### TASK TO COMPLETE
Could you repeat every entry below word for word, leaving out the pictures?

[Records from a data source]
'''
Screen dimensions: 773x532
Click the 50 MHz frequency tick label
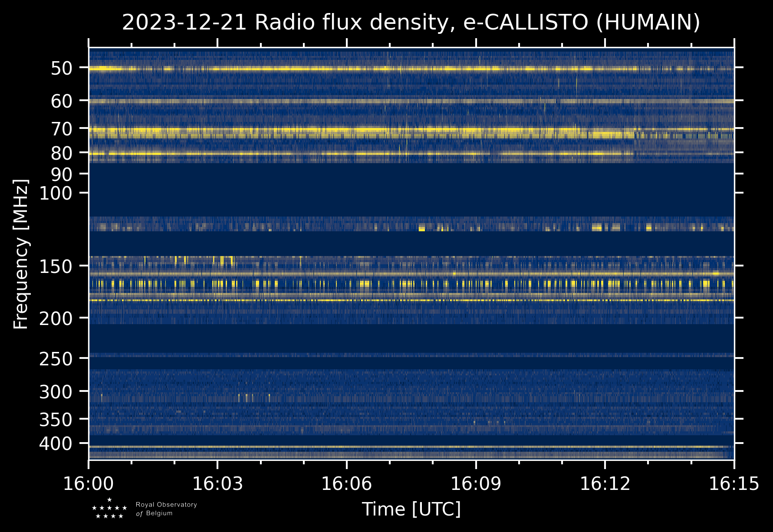coord(61,69)
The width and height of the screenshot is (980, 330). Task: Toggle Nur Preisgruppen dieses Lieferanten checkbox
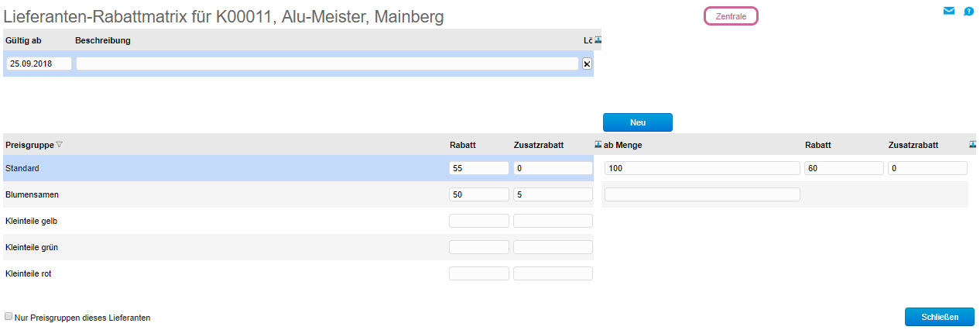coord(9,317)
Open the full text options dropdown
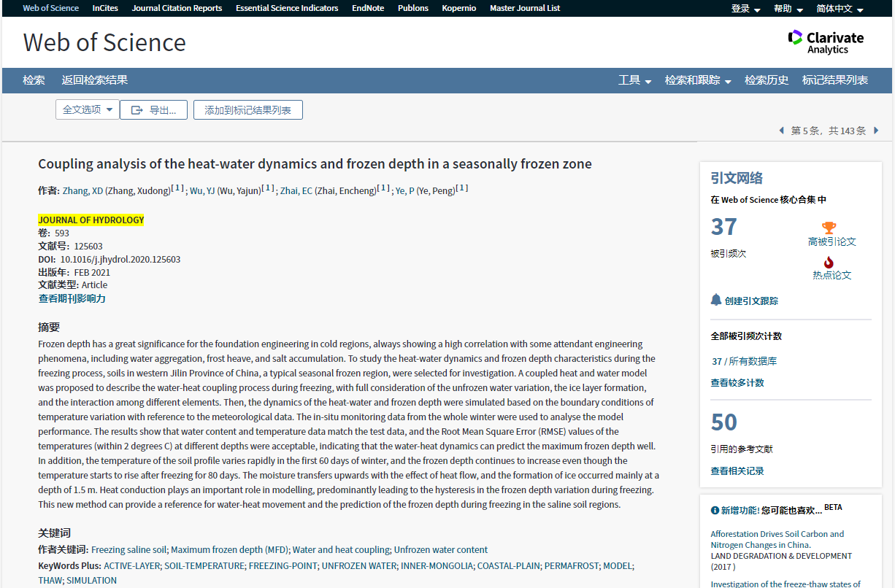The height and width of the screenshot is (588, 895). 88,109
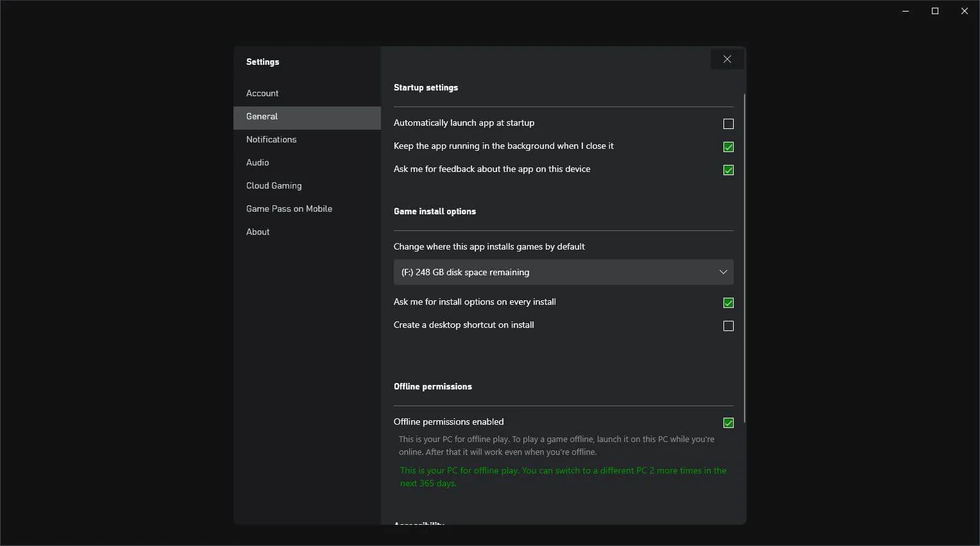Open Cloud Gaming settings
The width and height of the screenshot is (980, 546).
(x=274, y=185)
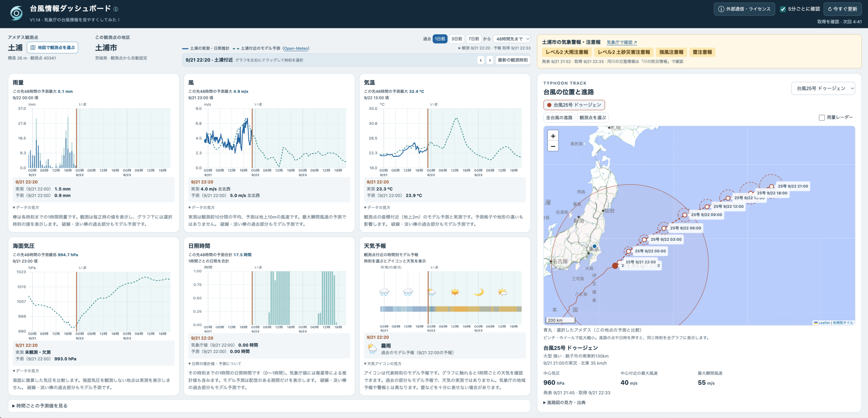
'''
### EXPECTED ANSWER
Screen dimensions: 773x532
Click the 50 MHz frequency tick label
coord(61,69)
The width and height of the screenshot is (980, 330). Task: Toggle Nur Preisgruppen dieses Lieferanten checkbox
coord(9,317)
Open the full text options dropdown
The height and width of the screenshot is (588, 895). 88,109
Open Cloud Gaming settings
The width and height of the screenshot is (980, 546).
(x=274, y=185)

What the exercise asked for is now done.